Cilantro is a piece of software that allows the modular construction of blockchains. It is the piece of the puzzle that allows rapid development of decentralized systems while not restricting the possibilities of what said system can do. Lamden’s main deployment of Cilantro is for atomic swaps via the Clove protocol. This deployment is what holds the Lamden Tau coin and is what our first decentralized application will be for the public.
What this deployment serves is two purposes: one, provide free and fast transactions and atomic swaps to introduce true interoperability to the crypto space in a way that is not controlled by a singular party, and two, demonstrate a successful deployment of the Lamden suite to create a brand new blockchain application.
Cilantro is an enterprise level blockchain that is focused on high throughput and scalability. Cilantro can process thousands of transactions per second and incorporates a smart contract language called Seneca to provide advanced user functionality. Features such as staking and anti-spam measures are also included out of the box.
Cilantro is built utilizing the ZeroMQ messaging platform. ZMQ is respected networking library that provides advanced socket functionality and several useful message patterns that work well in an asynchronous framework. The Cilantro network consists of individuals transacting on the network alongside three key types of participants: the masternodes, the witnesses, and the delegates. Each of these three are integral to the network and are described in more detail below.

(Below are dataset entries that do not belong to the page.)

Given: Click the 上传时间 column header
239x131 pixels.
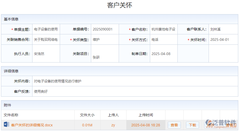Looking at the screenshot, I should tap(146, 115).
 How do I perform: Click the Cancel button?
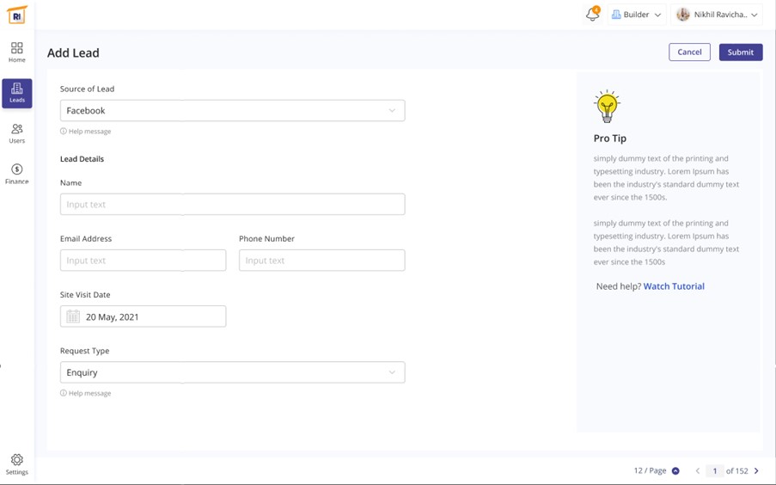(x=689, y=52)
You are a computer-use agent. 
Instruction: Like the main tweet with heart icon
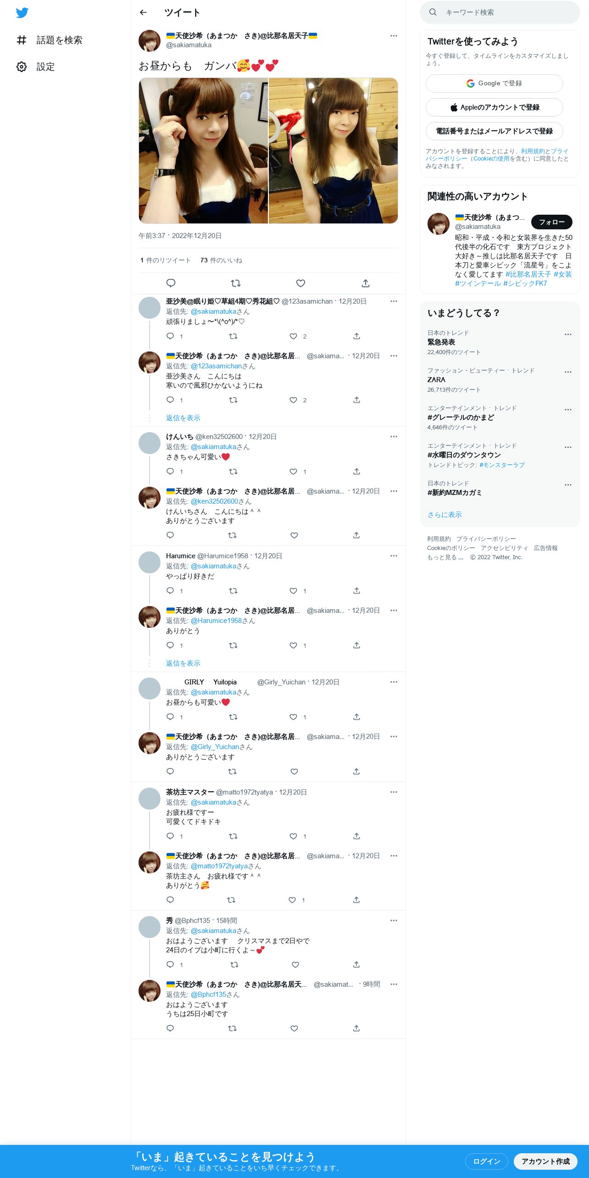(x=300, y=283)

Masternodes serve as the entry point into the Cilantro network and publish transactions sent from individual nodes on the network. Masternodes are crucial security actors and stake 100,000+ TAU in order to obtain masternode status. They are inherently altruistic and providing a service in order for the blockchain to provide such high throughput. They also support the cold storage of the transaction database once consumption is done by the network. They have no say as to what is 'right,' as governance is ultimately up to the network. However, they can monitor the behavior of nodes and tell the network who is misbehaving.
Witnesses exist primarily to check the validity of proofs of transactions sent out by masternodes. They subscribe to masternodes on the network, confirm the hashcash style proof provided by the sender is valid, and then go ahead and pass the transaction along to delegates to include in a block. They will also facilitate transactions that include stake reserves being spent by users staking on the network. They vote on which delegates will makeup the set of validators at a point in time.
Delegates bundle up transactions into blocks and are rewarded with TAU for their actions. They receive approved transactions from witnesses and broadcast blocks based on a 1 second or 10,000 transaction limit per block. A group of delegates exchange signed merkle hashes of transactions in order to establish consensus. They also act as executors of the smart contracts passed along in non-standard transactions and are critical to the Cilantro security model.
Cilantro is in a very activate state of development so be sure to pull often ;)
Highly recommended to be in an 3.6+ Python environment to ensure all dependencies play nice. Also be sure to run cilantro in a separate virtual environment to not affect other Python builds on your machine.
Currently supported on Linux and macOS. Some dependencies are not available on Windows but Windows support will come in the near future.
git clone https://github.com/Lamden/cilantro.git
cd/to/cilantro
pip3 install -r requirements.txt
mkdir logs
Now you're all set to get up and running! Poke around and have some fun.